The activity of the key DNA-damage response (DDR) kinases, ATR and ATM, is largely compromised in chronic lymphocytic leukemia (CLL) cells. While noncycling CLL cells lack ATR protein expression,[1] ATM is commonly targeted for inactivation by genetic abnormalities of the ATM gene.[2] It has been shown that checkpoint pathways, which operate in cycling somatic cells and target Cdk2 kinase activity, are to some extent activated in arrested CLL cells after DNA damage as well;[3] however, the impact of these pathways is questionable, as it could be hampered by predominantly cytoplasmic localization of Cdk2 in CLL cells.[4] Nevertheless, DDR plays a key role in sensitivity of CLL to chemotherapy.

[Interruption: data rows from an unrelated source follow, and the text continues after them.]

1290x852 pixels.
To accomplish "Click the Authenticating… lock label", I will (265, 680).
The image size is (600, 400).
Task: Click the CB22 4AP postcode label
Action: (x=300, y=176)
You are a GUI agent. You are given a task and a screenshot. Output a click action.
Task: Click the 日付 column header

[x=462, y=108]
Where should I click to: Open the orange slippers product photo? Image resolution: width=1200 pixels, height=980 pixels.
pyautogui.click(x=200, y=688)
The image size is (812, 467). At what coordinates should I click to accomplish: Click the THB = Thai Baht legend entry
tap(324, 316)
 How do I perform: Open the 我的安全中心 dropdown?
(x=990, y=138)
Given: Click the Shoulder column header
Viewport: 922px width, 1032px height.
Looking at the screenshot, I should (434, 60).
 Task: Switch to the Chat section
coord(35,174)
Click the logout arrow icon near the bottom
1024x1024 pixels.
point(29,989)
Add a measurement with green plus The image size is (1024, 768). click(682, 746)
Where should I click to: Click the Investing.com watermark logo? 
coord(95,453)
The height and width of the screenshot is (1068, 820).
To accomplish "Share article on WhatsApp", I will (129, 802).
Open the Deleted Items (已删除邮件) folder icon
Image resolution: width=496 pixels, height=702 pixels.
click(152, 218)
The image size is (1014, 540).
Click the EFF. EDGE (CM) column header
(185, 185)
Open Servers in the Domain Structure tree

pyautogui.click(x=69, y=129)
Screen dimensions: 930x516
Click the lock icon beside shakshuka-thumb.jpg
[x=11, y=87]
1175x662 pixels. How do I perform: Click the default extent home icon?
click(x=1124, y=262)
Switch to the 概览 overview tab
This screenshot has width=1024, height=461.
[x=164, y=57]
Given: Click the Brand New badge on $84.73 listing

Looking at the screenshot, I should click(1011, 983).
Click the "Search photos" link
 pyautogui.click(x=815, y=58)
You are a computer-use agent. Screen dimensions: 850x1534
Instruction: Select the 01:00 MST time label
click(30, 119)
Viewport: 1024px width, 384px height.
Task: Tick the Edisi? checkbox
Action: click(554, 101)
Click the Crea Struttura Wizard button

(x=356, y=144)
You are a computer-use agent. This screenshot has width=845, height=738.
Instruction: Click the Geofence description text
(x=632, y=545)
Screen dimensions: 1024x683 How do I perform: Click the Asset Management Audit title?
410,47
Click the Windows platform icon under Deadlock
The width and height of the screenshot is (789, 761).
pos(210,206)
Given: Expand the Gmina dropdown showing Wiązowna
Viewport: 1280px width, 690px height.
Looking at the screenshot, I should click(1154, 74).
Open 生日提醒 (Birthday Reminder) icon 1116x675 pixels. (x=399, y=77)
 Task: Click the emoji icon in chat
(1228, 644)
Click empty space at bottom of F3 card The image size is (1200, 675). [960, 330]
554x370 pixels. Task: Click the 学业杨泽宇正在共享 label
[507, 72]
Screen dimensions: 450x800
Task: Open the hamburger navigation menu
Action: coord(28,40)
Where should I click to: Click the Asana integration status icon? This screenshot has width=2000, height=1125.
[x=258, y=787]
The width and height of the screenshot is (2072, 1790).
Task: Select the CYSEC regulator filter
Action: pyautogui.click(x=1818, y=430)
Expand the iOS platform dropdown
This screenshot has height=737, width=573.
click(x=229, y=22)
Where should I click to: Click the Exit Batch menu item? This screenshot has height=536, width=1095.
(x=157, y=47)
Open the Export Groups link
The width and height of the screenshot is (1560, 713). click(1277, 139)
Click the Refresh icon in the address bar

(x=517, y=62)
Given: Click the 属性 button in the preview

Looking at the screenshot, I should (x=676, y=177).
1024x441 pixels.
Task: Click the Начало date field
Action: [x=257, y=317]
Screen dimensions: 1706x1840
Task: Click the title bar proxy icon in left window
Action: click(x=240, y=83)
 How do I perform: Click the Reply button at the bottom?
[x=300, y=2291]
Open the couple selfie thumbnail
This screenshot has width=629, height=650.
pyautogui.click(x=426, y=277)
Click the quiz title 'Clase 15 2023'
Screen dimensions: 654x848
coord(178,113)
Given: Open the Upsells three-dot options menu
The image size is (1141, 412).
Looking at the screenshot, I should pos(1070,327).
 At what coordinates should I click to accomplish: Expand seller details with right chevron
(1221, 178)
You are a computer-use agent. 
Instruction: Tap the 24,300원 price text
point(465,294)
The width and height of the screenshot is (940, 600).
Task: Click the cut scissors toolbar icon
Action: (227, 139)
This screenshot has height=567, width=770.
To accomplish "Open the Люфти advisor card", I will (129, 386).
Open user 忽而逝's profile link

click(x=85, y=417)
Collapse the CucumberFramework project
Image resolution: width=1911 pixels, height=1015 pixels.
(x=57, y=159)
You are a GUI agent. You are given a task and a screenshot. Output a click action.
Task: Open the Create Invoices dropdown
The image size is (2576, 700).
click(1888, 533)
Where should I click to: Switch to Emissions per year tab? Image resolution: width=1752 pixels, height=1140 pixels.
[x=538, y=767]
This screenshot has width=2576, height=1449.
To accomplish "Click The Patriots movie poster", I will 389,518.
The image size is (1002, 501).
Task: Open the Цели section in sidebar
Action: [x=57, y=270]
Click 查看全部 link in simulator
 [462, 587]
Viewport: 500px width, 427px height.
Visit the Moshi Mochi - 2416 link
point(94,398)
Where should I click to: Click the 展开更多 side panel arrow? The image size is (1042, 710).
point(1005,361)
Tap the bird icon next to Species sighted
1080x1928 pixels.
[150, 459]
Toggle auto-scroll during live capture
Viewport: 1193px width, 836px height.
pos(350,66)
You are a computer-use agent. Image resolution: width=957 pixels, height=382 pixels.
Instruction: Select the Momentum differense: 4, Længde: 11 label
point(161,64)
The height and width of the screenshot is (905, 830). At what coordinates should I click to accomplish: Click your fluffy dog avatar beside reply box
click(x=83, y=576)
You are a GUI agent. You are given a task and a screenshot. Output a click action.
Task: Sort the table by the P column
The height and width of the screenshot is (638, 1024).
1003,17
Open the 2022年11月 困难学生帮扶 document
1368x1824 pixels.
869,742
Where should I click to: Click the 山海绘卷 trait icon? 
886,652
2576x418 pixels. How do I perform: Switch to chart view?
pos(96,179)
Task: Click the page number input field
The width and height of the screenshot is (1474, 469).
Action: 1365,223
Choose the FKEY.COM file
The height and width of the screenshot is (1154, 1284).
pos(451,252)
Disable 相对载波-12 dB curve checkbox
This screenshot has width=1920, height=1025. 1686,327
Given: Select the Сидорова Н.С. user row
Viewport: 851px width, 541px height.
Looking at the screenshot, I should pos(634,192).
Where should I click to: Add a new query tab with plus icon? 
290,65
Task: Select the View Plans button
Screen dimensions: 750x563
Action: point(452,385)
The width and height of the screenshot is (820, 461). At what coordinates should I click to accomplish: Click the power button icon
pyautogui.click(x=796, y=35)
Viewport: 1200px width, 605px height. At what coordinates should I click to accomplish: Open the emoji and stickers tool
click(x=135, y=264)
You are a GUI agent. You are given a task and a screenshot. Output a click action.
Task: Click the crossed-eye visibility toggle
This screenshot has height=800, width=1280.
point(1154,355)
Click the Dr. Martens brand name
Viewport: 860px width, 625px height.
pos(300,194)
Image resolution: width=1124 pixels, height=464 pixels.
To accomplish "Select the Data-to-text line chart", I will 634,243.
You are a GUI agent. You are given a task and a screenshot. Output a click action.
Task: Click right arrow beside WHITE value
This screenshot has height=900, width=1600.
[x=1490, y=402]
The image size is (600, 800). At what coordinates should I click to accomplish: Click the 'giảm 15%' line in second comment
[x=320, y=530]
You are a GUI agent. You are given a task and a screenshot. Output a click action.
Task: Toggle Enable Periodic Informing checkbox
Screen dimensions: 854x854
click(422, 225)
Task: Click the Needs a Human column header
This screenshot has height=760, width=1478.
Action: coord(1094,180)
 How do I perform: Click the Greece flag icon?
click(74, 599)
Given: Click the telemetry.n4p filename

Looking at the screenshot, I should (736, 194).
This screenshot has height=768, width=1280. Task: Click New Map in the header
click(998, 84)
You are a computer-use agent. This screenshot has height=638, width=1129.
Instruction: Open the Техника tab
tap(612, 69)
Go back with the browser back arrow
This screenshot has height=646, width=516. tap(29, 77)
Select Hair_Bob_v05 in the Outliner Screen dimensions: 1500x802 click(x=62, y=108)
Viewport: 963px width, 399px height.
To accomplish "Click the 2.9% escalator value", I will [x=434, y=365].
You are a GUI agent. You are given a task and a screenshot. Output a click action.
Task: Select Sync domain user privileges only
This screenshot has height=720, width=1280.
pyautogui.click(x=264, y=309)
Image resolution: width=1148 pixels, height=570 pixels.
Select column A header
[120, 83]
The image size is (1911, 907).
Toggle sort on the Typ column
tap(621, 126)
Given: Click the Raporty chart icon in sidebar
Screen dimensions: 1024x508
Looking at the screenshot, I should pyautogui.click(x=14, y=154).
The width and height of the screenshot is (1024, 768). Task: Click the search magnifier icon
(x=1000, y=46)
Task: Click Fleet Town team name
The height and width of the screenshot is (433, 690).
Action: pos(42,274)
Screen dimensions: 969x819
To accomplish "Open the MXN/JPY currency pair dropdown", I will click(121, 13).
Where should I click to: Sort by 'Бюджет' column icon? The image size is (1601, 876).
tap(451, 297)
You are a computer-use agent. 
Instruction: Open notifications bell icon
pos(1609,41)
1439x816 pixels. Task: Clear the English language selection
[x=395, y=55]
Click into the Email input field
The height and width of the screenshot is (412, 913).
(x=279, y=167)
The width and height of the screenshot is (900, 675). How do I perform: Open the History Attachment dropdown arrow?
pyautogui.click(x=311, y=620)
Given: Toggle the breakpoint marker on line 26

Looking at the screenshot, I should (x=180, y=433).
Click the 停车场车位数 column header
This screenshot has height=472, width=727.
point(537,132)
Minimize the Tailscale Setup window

Another stress-response kinase, p38 MAP kinase (p38MAPK), was shown to promote CLL cells survival.[5] In multiple cell types, p38MAPK activates different cell cycle checkpoints (mainly through regulation of cyclindependent kinase (Cdk) inhibitors p21Cip1 and p27Kip1), and also ATM/ATR-dependent G2/M checkpoint signaling through MAPKAP kinase-2 activity.[6] While relationship between ATM/p53 and p21Cip1 expression in CLL was studied,[7] the association of ATM kinase activity with the levels of p27Kip1 after DNA damage has not been elucidated in CLL cells.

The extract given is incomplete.